INPUT RECORDS:
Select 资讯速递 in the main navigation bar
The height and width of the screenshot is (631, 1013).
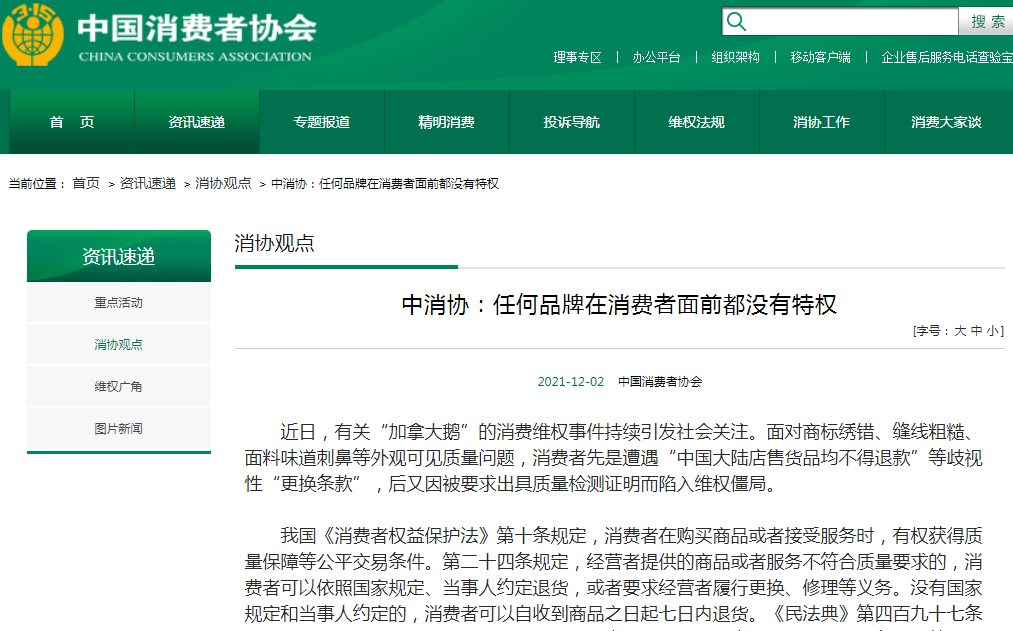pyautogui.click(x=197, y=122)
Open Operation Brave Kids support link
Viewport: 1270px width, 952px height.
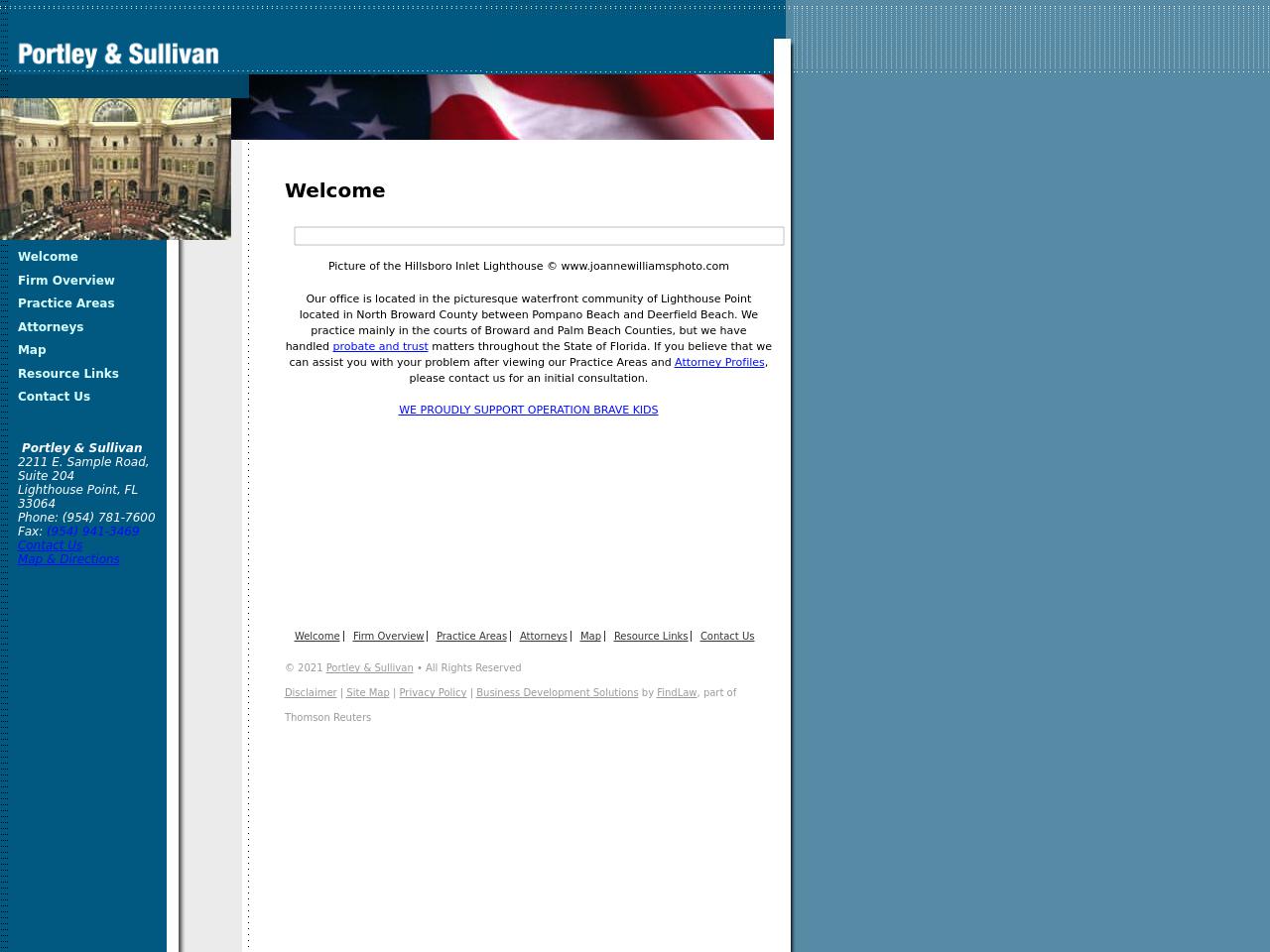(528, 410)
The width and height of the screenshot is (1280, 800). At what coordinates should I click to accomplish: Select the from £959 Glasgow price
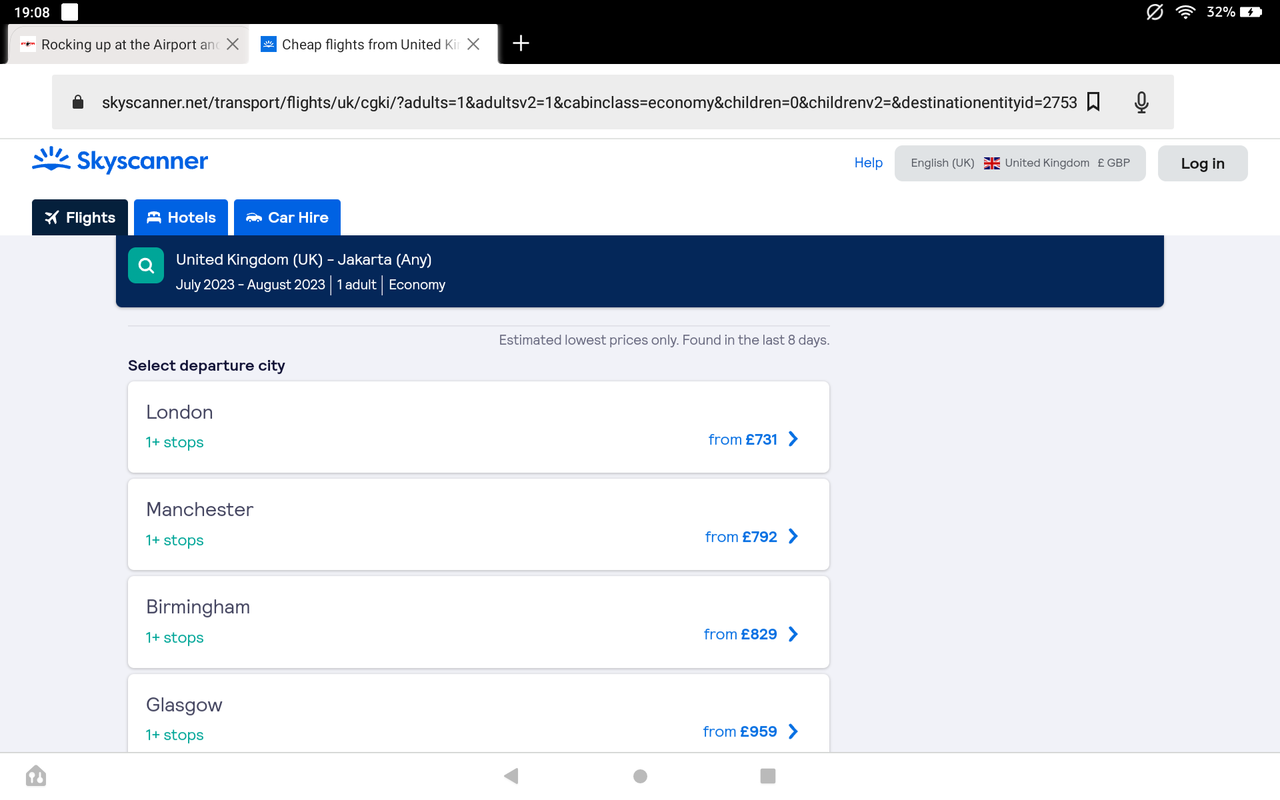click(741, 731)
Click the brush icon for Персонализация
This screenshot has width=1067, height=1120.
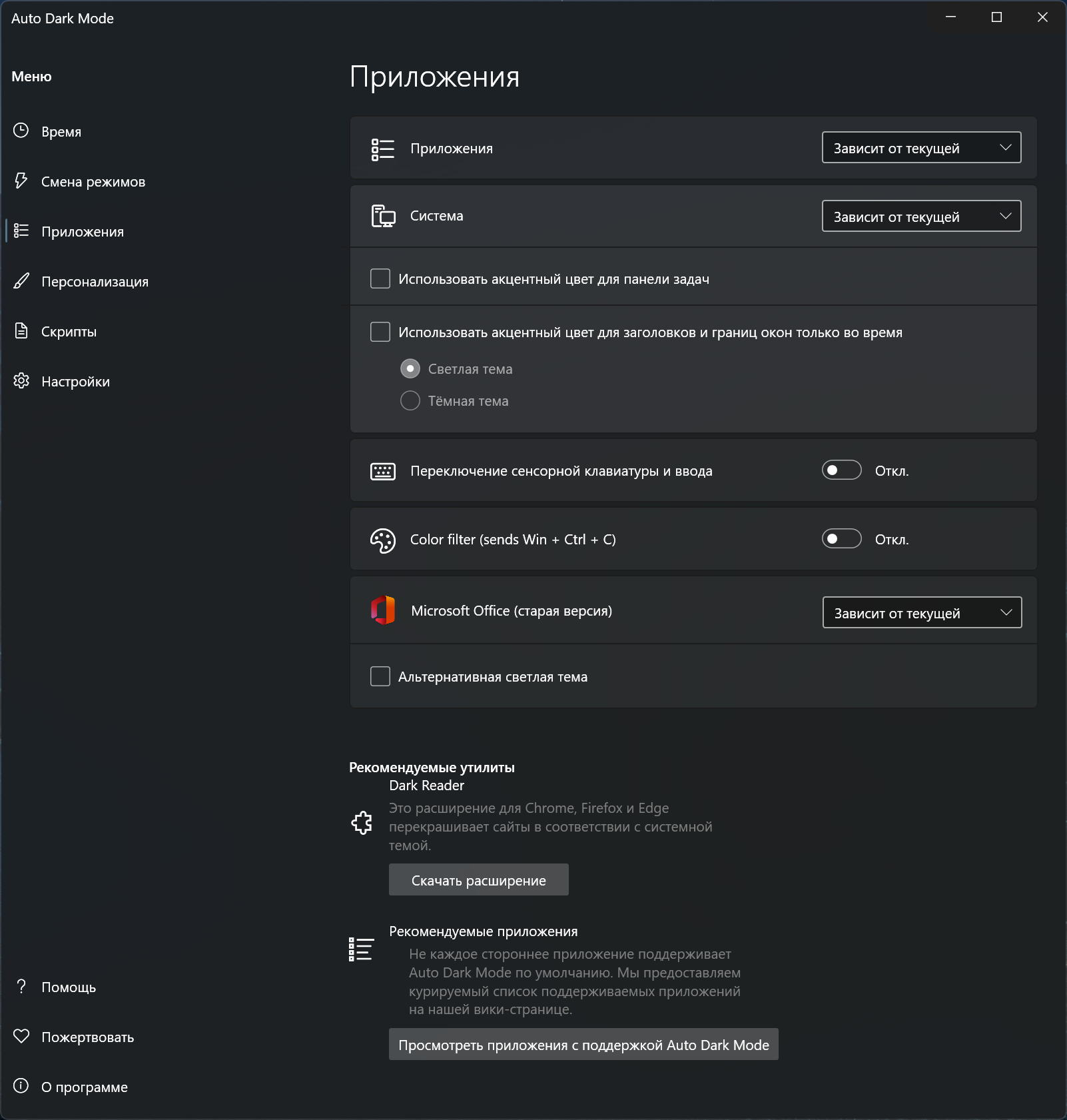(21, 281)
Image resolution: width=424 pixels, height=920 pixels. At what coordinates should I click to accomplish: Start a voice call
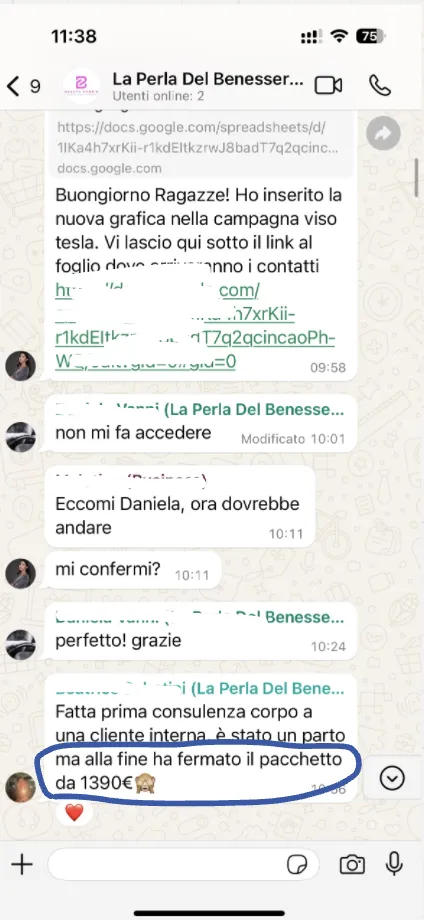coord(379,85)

WHAT IS BEING ASKED: Each line above that falls between the line with "Open Operation Brave Kids support link" and the line with "Click the brush icon for Персонализация" should be printed exactly, together with those two lines, but the pictures should not.

OUTPUT OF THE EXERCISE:
Open Operation Brave Kids support link
Viewport: 1270px width, 952px height.
(528, 410)
The width and height of the screenshot is (1280, 800). At what coordinates should I click to accomplish: Select the from £959 Glasgow price
click(741, 731)
Click the brush icon for Персонализация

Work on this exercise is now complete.